REQUIRED TASK ▸ Revise these items by replacing "Where should I click to:" with "Which spot should I click to:" wherever it appears, and leave everything else as it is.

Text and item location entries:
___

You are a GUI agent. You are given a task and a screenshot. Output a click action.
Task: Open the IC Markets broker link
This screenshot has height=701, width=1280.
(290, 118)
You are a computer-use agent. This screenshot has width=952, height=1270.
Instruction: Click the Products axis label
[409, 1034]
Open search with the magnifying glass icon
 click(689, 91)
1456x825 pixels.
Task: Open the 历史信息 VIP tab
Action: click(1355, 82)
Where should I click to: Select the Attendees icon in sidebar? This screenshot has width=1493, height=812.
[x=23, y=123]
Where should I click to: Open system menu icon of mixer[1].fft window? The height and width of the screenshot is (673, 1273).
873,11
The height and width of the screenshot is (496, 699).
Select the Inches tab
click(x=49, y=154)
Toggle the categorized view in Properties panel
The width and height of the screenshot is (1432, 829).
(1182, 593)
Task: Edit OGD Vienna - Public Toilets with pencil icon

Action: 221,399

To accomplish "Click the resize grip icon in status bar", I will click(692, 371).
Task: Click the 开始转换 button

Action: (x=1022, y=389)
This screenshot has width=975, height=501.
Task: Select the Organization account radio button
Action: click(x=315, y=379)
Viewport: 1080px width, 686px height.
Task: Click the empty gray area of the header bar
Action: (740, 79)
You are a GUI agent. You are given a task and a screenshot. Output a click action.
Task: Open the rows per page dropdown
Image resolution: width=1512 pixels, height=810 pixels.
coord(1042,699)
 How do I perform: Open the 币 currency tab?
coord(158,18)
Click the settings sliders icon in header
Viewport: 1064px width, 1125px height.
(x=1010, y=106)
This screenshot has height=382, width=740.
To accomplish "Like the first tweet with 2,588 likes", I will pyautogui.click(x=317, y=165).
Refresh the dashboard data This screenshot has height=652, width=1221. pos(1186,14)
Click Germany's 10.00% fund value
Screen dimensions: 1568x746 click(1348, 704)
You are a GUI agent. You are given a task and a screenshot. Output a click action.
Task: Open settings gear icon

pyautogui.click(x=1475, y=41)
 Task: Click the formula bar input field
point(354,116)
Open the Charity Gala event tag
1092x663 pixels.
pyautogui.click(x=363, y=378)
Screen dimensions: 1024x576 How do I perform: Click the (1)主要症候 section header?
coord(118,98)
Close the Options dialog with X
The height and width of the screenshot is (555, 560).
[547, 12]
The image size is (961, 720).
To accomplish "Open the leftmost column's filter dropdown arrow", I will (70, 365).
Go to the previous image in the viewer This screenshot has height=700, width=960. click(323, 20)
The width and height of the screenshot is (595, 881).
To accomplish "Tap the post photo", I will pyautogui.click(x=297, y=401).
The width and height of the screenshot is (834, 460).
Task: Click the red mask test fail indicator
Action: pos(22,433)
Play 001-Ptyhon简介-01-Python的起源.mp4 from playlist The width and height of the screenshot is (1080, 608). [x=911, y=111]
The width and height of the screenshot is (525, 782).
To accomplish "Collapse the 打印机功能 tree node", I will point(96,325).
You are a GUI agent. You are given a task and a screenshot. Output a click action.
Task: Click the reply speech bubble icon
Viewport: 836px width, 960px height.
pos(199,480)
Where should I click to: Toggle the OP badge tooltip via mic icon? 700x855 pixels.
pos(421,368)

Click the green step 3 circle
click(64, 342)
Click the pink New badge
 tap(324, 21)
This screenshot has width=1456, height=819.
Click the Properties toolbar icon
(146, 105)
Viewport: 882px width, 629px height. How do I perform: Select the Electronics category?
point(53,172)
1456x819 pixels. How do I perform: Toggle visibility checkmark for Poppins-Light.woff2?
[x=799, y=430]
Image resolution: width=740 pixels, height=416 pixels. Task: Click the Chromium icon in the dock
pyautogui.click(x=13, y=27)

___

WRITTEN ANSWER ▸
You are a GUI agent. You are given a task and a screenshot. Output a click action.
Task: Open the IC Markets broker link
This screenshot has height=701, width=1280.
(290, 118)
You are a computer-use agent. This screenshot has width=952, height=1270.
Instruction: Click the Products axis label
[409, 1034]
Open search with the magnifying glass icon
 click(689, 91)
1456x825 pixels.
Task: Open the 历史信息 VIP tab
Action: click(1355, 82)
Which spot should I click to: Select the Attendees icon in sidebar? This screenshot has width=1493, height=812.
[x=23, y=123]
Which spot should I click to: Open system menu icon of mixer[1].fft window? The height and width of the screenshot is (673, 1273).
873,11
The height and width of the screenshot is (496, 699).
Select the Inches tab
click(x=49, y=154)
Toggle the categorized view in Properties panel
The width and height of the screenshot is (1432, 829).
(1182, 593)
Task: Edit OGD Vienna - Public Toilets with pencil icon

Action: 221,399

To accomplish "Click the resize grip icon in status bar", I will click(692, 371).
Task: Click the 开始转换 button

Action: (x=1022, y=389)
This screenshot has width=975, height=501.
Task: Select the Organization account radio button
Action: click(x=315, y=379)
Viewport: 1080px width, 686px height.
Task: Click the empty gray area of the header bar
Action: (740, 79)
You are a GUI agent. You are given a task and a screenshot. Output a click action.
Task: Open the rows per page dropdown
Image resolution: width=1512 pixels, height=810 pixels.
coord(1042,699)
 How do I perform: Open the 币 currency tab?
coord(158,18)
Click the settings sliders icon in header
Viewport: 1064px width, 1125px height.
(x=1010, y=106)
This screenshot has height=382, width=740.
To accomplish "Like the first tweet with 2,588 likes", I will pyautogui.click(x=317, y=165).
Refresh the dashboard data This screenshot has height=652, width=1221. pos(1186,14)
Click Germany's 10.00% fund value
Screen dimensions: 1568x746 click(1348, 704)
You are a GUI agent. You are given a task and a screenshot. Output a click action.
Task: Open settings gear icon

pyautogui.click(x=1475, y=41)
 Task: Click the formula bar input field
point(354,116)
Open the Charity Gala event tag
1092x663 pixels.
pyautogui.click(x=363, y=378)
Screen dimensions: 1024x576 How do I perform: Click the (1)主要症候 section header?
coord(118,98)
Close the Options dialog with X
The height and width of the screenshot is (555, 560).
[547, 12]
The image size is (961, 720).
To accomplish "Open the leftmost column's filter dropdown arrow", I will (70, 365).
Go to the previous image in the viewer This screenshot has height=700, width=960. click(323, 20)
The width and height of the screenshot is (595, 881).
To accomplish "Tap the post photo", I will pyautogui.click(x=297, y=401).
The width and height of the screenshot is (834, 460).
Task: Click the red mask test fail indicator
Action: pos(22,433)
Play 001-Ptyhon简介-01-Python的起源.mp4 from playlist The width and height of the screenshot is (1080, 608). [x=911, y=111]
The width and height of the screenshot is (525, 782).
To accomplish "Collapse the 打印机功能 tree node", I will point(96,325).
You are a GUI agent. You are given a task and a screenshot. Output a click action.
Task: Click the reply speech bubble icon
Viewport: 836px width, 960px height.
pos(199,480)
Which spot should I click to: Toggle the OP badge tooltip via mic icon? 700x855 pixels.
pos(421,368)

Click the green step 3 circle
click(64, 342)
Click the pink New badge
 tap(324, 21)
This screenshot has width=1456, height=819.
Click the Properties toolbar icon
(146, 105)
Viewport: 882px width, 629px height. How do I perform: Select the Electronics category?
point(53,172)
1456x819 pixels. How do I perform: Toggle visibility checkmark for Poppins-Light.woff2?
[x=799, y=430]
Image resolution: width=740 pixels, height=416 pixels. Task: Click the Chromium icon in the dock
pyautogui.click(x=13, y=27)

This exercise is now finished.